ASSIGNMENT:
Look through the listing below and report the lines that have the word "text" in them.
*** DATA ***
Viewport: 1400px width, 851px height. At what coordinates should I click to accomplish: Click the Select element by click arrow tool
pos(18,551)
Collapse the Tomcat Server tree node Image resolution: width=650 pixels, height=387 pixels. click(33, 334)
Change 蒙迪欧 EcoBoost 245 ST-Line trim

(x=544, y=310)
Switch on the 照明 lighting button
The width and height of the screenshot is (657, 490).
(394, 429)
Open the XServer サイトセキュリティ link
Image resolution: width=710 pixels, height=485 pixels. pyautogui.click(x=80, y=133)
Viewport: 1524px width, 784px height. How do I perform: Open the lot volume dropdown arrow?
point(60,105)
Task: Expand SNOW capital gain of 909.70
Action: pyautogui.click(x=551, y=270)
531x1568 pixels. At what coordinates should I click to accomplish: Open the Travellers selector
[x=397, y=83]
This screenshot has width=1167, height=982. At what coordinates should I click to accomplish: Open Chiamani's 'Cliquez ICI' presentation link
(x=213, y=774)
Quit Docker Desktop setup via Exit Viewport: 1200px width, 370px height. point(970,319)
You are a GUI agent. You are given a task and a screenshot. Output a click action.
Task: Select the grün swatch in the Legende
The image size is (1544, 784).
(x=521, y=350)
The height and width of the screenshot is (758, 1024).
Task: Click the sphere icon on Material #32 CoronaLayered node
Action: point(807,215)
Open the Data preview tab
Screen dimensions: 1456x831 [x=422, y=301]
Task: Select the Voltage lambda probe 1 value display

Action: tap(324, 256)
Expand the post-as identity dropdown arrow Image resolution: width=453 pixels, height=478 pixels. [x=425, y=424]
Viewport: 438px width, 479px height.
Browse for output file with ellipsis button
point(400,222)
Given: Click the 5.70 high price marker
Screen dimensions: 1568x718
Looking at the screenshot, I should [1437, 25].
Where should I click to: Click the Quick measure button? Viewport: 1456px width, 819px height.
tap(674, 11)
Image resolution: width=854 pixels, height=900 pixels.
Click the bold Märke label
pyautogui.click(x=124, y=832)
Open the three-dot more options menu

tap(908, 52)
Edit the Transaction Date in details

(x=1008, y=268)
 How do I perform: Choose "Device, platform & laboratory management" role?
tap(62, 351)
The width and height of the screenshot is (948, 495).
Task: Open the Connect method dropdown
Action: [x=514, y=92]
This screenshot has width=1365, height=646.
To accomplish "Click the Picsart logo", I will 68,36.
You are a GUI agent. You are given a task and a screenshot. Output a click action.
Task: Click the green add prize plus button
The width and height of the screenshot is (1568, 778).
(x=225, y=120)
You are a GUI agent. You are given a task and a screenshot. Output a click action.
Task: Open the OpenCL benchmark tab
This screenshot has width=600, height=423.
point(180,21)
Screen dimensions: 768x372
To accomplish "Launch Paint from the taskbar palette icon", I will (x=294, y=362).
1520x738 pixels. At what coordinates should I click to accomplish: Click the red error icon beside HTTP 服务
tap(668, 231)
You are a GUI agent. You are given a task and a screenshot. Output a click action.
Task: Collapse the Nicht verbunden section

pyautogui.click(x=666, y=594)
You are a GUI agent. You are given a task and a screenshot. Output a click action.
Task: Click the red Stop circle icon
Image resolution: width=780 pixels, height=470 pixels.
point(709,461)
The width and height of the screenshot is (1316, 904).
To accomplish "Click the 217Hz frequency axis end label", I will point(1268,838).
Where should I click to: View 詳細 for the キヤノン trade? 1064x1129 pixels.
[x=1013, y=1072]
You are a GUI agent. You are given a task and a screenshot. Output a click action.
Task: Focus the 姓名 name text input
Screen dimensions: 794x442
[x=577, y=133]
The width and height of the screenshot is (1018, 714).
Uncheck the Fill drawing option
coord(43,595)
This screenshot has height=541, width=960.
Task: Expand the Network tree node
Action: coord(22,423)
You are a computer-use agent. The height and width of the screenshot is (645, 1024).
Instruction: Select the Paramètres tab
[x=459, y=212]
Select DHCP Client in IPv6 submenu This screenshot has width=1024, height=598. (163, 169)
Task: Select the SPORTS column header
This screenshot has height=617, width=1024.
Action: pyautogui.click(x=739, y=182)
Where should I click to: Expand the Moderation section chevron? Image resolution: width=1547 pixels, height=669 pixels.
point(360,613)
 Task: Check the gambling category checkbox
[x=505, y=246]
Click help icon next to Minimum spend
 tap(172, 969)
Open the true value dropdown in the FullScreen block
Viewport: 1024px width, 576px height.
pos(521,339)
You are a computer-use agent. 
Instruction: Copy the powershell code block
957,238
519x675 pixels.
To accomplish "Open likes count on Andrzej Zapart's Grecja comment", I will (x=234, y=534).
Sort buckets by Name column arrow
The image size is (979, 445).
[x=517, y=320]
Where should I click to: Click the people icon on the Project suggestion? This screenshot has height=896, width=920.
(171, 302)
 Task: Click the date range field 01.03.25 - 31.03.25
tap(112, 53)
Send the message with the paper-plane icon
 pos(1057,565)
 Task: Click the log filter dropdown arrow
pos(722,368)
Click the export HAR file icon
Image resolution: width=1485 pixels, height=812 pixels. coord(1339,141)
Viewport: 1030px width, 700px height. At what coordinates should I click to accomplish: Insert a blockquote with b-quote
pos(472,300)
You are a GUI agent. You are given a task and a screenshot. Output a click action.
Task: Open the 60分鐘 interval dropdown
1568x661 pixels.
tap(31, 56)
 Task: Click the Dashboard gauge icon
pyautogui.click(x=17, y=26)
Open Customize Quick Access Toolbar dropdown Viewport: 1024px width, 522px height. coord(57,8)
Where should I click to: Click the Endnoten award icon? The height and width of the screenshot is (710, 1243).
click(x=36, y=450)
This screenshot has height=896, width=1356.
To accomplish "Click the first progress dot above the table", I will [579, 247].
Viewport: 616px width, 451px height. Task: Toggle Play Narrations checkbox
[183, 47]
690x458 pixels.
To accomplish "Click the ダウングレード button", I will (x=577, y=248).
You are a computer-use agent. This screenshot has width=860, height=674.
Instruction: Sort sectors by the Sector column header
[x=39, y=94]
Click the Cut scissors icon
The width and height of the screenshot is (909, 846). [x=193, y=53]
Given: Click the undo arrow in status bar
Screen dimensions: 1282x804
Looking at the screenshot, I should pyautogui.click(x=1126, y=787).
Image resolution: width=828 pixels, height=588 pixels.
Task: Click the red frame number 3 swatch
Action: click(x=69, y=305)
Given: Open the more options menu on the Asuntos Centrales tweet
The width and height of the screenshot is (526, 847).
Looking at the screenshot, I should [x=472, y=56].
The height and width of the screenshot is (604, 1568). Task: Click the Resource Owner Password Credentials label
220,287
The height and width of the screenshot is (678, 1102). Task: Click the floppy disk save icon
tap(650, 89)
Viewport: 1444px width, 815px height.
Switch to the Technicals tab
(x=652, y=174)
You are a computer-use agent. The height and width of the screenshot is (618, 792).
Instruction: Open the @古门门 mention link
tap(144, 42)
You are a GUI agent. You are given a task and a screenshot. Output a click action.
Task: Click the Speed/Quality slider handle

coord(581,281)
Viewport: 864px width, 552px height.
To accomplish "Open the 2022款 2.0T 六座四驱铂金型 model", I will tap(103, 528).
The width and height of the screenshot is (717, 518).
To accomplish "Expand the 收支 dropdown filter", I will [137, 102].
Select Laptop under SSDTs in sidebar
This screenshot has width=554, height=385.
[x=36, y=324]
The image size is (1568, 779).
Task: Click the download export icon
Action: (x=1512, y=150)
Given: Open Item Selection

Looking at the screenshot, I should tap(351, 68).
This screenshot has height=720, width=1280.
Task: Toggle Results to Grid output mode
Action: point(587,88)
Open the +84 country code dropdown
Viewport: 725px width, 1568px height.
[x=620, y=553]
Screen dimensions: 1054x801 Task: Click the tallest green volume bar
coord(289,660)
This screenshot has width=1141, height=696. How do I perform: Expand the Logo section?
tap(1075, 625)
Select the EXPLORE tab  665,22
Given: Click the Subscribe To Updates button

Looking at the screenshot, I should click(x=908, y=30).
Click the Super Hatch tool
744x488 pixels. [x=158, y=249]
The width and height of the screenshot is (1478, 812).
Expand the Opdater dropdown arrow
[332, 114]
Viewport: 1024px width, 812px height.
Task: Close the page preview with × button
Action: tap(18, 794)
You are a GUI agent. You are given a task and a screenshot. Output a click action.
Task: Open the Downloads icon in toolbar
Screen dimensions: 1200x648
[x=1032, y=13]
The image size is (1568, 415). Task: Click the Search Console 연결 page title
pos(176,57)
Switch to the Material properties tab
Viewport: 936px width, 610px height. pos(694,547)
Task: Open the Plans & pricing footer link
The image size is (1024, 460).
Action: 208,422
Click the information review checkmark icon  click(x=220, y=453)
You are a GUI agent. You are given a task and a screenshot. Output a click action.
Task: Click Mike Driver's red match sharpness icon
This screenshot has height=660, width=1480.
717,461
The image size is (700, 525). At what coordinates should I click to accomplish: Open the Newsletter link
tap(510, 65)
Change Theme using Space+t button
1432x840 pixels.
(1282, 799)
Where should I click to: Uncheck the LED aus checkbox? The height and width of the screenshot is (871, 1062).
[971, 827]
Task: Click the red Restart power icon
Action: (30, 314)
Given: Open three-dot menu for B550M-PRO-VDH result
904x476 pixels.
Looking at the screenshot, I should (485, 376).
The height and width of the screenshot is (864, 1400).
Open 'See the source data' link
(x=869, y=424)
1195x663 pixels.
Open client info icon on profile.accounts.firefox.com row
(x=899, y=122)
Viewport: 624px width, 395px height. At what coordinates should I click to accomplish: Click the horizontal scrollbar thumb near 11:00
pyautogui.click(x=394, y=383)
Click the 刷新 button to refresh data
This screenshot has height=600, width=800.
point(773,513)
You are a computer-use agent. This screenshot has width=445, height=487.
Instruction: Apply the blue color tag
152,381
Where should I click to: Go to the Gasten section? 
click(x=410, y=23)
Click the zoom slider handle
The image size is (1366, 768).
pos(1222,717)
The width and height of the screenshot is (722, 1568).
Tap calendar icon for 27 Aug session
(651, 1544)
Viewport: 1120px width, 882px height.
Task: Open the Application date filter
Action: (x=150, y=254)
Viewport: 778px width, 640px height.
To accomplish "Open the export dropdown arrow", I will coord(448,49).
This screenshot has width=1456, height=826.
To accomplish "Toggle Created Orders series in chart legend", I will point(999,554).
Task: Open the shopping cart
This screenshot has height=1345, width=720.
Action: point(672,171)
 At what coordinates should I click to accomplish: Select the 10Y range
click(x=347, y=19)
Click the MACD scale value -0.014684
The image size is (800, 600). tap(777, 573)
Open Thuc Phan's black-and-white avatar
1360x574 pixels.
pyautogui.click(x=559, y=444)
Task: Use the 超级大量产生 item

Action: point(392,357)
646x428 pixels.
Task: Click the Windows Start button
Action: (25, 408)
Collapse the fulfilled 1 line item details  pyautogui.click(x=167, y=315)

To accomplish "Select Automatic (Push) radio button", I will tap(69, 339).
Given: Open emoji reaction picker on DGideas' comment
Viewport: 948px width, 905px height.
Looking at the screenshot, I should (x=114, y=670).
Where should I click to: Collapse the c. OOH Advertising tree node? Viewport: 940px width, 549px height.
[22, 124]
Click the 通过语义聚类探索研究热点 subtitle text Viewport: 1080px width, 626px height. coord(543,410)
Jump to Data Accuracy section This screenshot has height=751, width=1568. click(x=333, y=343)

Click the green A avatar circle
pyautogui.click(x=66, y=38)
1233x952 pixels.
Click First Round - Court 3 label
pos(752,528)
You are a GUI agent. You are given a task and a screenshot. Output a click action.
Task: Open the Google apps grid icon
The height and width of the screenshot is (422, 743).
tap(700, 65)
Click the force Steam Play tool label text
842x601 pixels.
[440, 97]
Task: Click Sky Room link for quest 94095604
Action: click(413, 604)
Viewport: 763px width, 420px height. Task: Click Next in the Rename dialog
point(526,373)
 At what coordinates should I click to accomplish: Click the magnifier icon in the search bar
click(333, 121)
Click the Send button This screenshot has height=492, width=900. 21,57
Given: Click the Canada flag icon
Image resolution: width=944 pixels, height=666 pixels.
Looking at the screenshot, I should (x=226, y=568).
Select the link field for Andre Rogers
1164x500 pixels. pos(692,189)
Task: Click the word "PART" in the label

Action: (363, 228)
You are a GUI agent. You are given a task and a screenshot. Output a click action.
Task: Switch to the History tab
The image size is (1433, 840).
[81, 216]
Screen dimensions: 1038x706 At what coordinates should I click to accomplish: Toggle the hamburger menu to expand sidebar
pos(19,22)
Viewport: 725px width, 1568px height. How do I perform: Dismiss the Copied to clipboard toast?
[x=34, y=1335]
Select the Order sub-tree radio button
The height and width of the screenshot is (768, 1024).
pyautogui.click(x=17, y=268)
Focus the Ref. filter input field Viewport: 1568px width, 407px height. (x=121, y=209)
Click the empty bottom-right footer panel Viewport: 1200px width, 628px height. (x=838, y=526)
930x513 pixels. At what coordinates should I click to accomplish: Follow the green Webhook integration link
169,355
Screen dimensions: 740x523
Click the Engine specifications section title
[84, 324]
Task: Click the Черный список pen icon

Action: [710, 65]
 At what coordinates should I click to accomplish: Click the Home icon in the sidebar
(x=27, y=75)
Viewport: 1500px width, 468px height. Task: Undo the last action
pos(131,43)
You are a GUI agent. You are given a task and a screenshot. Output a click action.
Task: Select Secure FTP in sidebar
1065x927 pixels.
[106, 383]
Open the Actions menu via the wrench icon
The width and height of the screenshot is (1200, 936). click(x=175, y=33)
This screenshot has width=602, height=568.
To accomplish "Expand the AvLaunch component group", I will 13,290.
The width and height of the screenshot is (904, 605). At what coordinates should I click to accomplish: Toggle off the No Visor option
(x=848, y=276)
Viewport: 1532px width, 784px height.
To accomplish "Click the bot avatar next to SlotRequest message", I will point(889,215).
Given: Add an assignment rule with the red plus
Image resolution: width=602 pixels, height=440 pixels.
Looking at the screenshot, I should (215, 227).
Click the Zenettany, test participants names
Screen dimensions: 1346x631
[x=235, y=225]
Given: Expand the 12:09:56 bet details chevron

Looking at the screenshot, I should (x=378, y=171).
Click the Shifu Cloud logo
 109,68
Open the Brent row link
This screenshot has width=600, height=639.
*** End of DATA ***
OUTPUT:
Task: Focus the 姓名 name text input
Click the 通过语义聚类探索研究热点 subtitle text Viewport: 1080px width, 626px height. coord(543,410)
Click the force Steam Play tool label text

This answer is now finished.